An Alternative Website
The Spanish-language website had a rough start when Obamacare plans launched in 2013, not coming online until two months after the English version. Still, navigators say that cuidadodesalud.gov often serves as a “last resort” for consumers, both Latinos and others, when they have technical problems with the English version.
Resources
Frequently asked questions:
·         In English
·         In Spanish
CMS call center, available 24/7: 1-800-318-2596
“In past registrations, many times when healthcare.gov was down, the Spanish site was not,” said Bouton.
“Navigators are bilingual and generally use the site in English, but when it is not working well, they end the registration process in cuidadodesalud.gov, which often worked better [than healthcare.gov] in previous years,” said Julia Holloway, director of program development and navigator services for Affiliated Service Providers of Indiana, in Indianapolis. Her program has been told by federal officials that it will get 82 percent less money for navigators during the open season this fall.
The lower flow of consumers on cuidadodesalud.gov has made the Spanish version technologically more stable than the English version.
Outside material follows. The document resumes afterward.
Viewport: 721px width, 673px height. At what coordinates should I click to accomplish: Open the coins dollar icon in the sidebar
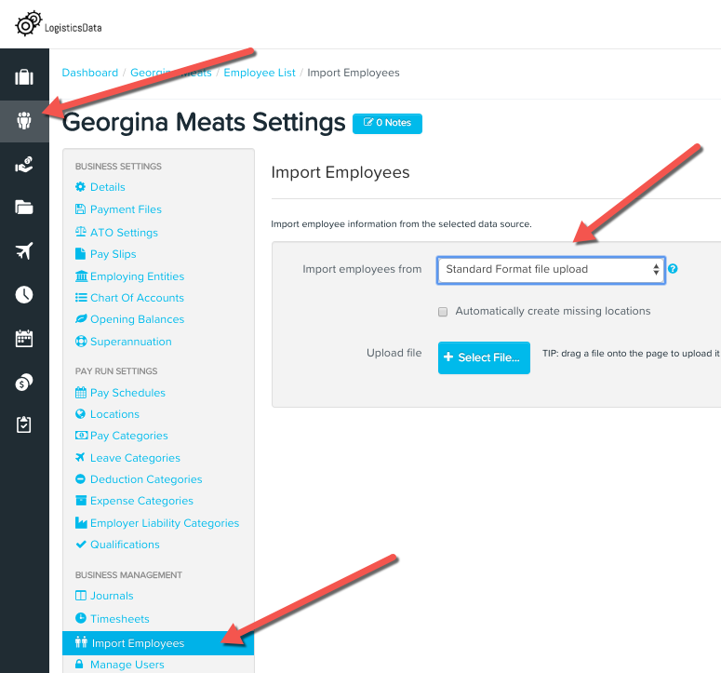tap(24, 382)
From Nov. 1, 2015, to Jan. 2, 2016, nearly 20 million people used healthcare.gov, compared with 953,708 who navigated cuidadodesalud.gov.
Fear Of Deportations
Edgar Aguilar, program manager with Community Health Initiative, a network of grass-roots organizations in California that assist people signing up for insurance, said even though California does not face some of the same challenges as states using the federal marketplace, enrollment this year will be challenging.
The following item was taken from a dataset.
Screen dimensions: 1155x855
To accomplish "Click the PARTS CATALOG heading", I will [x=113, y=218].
He is in charge of the operation in Kern County, in the Central Valley, which has a high population of Latino farmers.
“We were successful signing up Latinos in the past, there are less than 8 percent of Latinos without insurance in the county, but the confusion about what is happening with Obamacare and the fear of immigration problems make people think twice before renewing a health plan or [signing] up their kids for Medicaid or CHIP”, he said.
Navigators surveyed for this article said they feel more tension this year in the days leading up to the start of enrollment.
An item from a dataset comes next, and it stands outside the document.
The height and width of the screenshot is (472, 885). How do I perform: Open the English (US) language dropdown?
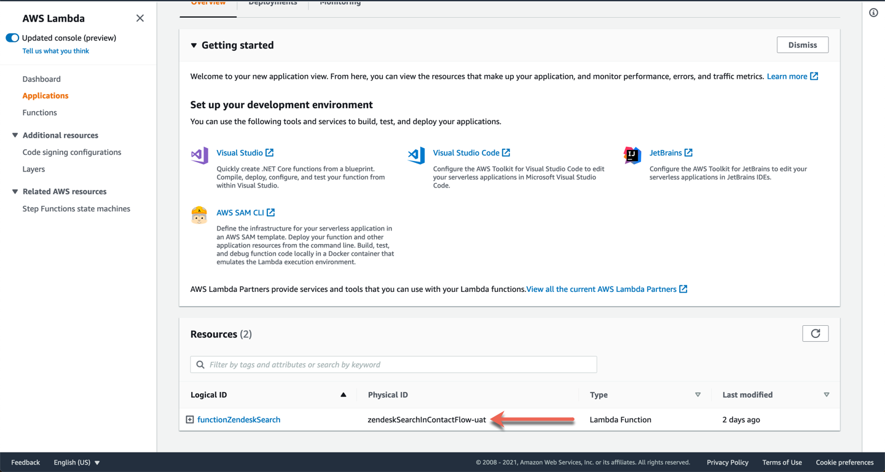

Hispanic members of Congress sent a letter to the Department of Health and Human Services in August seeking reassurance that enrollment outreach would continue for Latinos. A spokesperson for the caucus said an HHS representative promised to set up a meeting on the issue, but it never happened.
One hurdle to enrollment is the fear of deportations. Undocumented immigrants do not have the right to buy health insurance through the ACA markets, but there are thousands of families with mixed immigration status, and advocates fear they may be hesitant to buy insurance or apply for subsidies to help pay for coverage.
“Since the new government took office, when raids increased and the legal status of ‘Dreamers’ [young people brought to the U.S. while children] was in jeopardy, people started canceling their appointments with the navigators, and stopped enrolling their children in Medicaid or CHIP,” said Bouton.
However, navigators said they aren’t giving up. “We keep making calls. We have the same goal of registering more people,” said Maldonado. Her organization is operating with a 30 percent lower budget for navigators. In her state, Cover Arizona, a network of nonprofit organizations, continues to organize events, hand out leaflets and make calls to encourage enrollment.
“We had to cut the budget for marketing, but another organization that did not have that cut helps us and distributes our brochures,” said Bouton. More than ever, navigators say, the focus is on teamwork.
“We are passionate about what we do, and we will try to enroll as many people as possible,” said Holloway.